9. Daily Maintenance Tips
Build Usage Habits
Integrate Taste-Skill into your daily workflow. Don't wait until you encounter a problem to think of using AI — treat AI as a work partner and proactively use it at the right moments.
For example:
- Before starting a new task, ask AI if there's anything to watch out for
- After writing code, have AI review it
- When you hit a bug, ask AI about possible causes first
Keep Learning
Prompt engineering is a fast-moving field with new techniques and methods emerging constantly. Recommended:
- Follow Taste-Skill project updates
- Join relevant communities and exchange ideas with other users
- Experiment with new prompt techniques to see what works for you
Regularly Organize Your Prompt Library
Periodically review the prompts you've used. Keep the ones that work well, analyze why the poor ones didn't work, and delete or improve them.
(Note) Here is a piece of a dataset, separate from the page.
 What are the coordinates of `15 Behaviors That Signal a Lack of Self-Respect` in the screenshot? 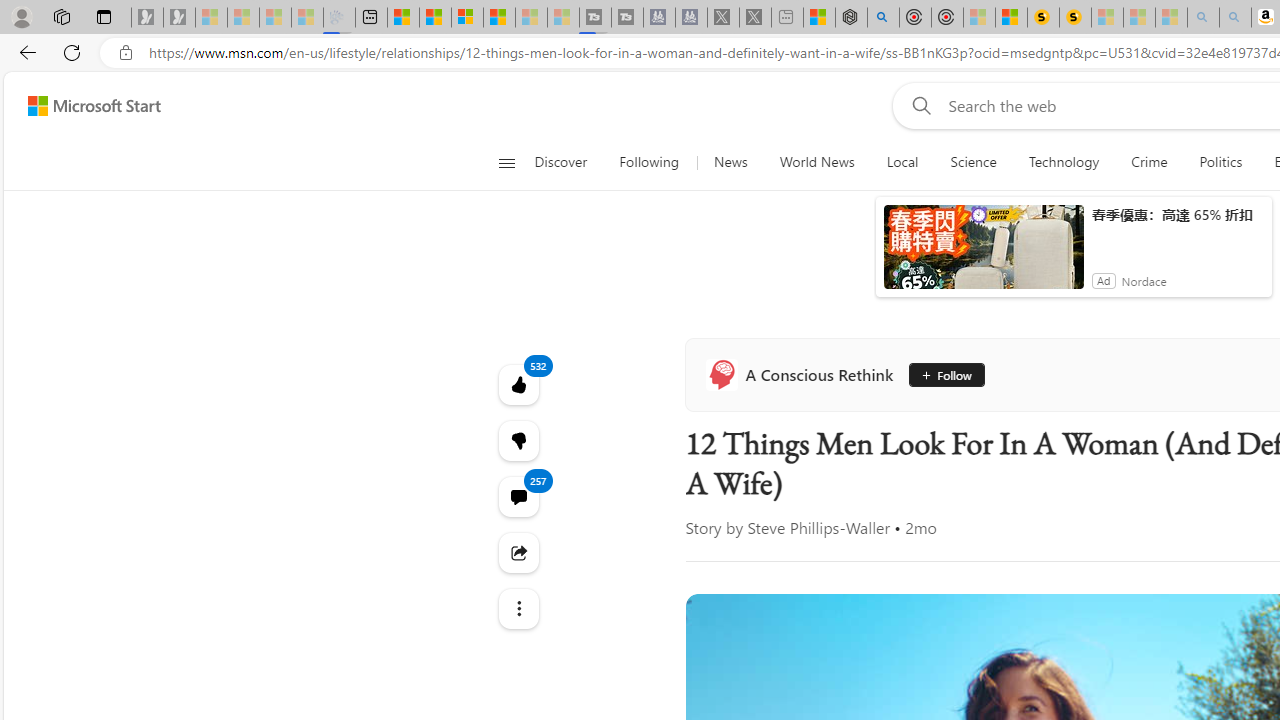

A good prompt library is built through long-term accumulation — don't expect to get it right in one go.
10. Summary
Taste-Skill's core value is helping you write better prompts, elevating AI output quality from "usable" to "good." How to use it is simple: understand the methodology → adjust your prompts → iterate and optimize.
The three most important pieces of advice:
- Don't copy templates blindly — understand the logic behind them and adapt to your situation
- Maintain reasonable expectations — Taste-Skill is a tool, not magic
- Keep iterating and optimizing — good prompts are developed through use, not just thought
Master these, and your AI usage efficiency will improve by at least one level.